Fault vs Responsibility

Just because something is not your fault, does not mean it is not your responsibility.

This is one of my favorite sayings in leadership. I think it is hard to find a singular statement that helps explain the fundamental responsibilities that define being a human. A good human –at least.

I have been pretty conflicted over the viral news story of the weekend. So conflicted that I am compelled to write on something that is political – something I try desperately to avoid for several reasons. But anyway, here goes . . .

So, this brings me to this viral picture.

This picture makes me so uncomfortable in a number of ways. My first reaction, when I look at the group of young people surrounding Nathan Phillips is simple – my lizard brain kicks in. I have a visceral reaction to this. Once that dose of adrenaline leaves, I instantly remember something. The people causing my reaction the picture are kids.

Then I read through countless tweets and reaction articles. What I found in of them is that everyone was looking for someone to blame. The list was long, but often included:

  • The kid(s) involved
  • The kid’s parents
  • The chaperones on the trip
  • The school
  • Republicans
  • The radicalized discourse between supporters of both parties
  • The President

I think that this is list is in nowhere near comprehensive. The whole situation is so much more nuanced than any of us could actually recognize.
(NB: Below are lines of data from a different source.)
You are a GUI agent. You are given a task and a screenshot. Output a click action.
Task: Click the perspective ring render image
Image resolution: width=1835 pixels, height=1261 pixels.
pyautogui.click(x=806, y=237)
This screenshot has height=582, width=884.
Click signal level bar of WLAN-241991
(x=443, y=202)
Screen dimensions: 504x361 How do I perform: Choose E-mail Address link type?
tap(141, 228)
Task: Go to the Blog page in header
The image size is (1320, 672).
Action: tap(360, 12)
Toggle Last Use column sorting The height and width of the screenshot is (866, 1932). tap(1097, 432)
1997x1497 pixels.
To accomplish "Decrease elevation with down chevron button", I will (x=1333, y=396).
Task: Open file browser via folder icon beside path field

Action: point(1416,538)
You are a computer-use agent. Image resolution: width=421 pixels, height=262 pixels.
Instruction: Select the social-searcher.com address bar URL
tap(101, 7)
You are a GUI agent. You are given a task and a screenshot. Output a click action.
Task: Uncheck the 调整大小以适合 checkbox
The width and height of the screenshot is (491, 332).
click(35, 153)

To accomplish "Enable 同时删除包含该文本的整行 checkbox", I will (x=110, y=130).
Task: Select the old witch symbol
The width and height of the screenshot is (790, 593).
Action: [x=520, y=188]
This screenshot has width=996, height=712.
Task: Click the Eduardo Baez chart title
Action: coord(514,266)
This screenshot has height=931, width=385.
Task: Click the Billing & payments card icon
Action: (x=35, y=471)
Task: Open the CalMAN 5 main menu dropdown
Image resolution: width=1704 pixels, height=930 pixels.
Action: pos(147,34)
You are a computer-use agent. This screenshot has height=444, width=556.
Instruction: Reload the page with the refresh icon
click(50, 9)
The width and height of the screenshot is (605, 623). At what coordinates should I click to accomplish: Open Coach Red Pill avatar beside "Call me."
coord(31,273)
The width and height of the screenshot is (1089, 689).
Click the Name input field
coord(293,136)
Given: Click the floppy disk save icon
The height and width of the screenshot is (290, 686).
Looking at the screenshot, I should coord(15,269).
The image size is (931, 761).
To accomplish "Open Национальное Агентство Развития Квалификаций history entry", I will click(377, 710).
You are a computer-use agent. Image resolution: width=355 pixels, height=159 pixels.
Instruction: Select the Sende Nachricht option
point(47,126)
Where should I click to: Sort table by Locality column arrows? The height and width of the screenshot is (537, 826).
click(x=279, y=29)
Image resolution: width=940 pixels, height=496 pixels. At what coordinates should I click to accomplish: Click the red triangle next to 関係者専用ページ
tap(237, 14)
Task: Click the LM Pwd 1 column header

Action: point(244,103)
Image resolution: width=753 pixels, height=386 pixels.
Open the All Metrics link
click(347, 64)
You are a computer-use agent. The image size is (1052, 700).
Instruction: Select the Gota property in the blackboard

Anyone that works in schools can simply tell you trying to psychoanalyze the brain of a teenager to assign a causal relation to a horrible decision is more often than not a fruitless exercise without tons of time and training. Yet – that is exactly what everyone seems to be doing right now. Everyone simply wants to assign blame.

My take is different. The event has occurred. As unfortunate as it is, not a single one of us can do anything to make the event go away. So where does that leave us. It leaves US – the collective we – with a level of responsibility.

Clearly, nobody in this situation has more responsibility to take than the kid involved, but undoubtedly we all have responsibility. We have responsibility in how we carry ourselves, what we believe, and how we engage each other in complex discourse. We have responsibility in our ability to forgive. We have responsibility in our ability to teach.

The point is that I believe in kids. I also believe in our ability to teach and forgive. So, I do not care who is precisely at fault in this situation. I do care that we find ourselves responsible to attempt to impact and lead a clearly misguided youth.

I know some of you are probably reading this and thinking that this teen does not deserve a second chance. I know others are thinking of the kids who have done far less and will be punished far more. I warn us all against using comparative empathy. Simply because society or the system has done wrong by some, does not preclude us from being the best version of ourselves. Our best versions take responsibility even when it is not our fault and try to push the conversation forward. And we remember we are talking about kids.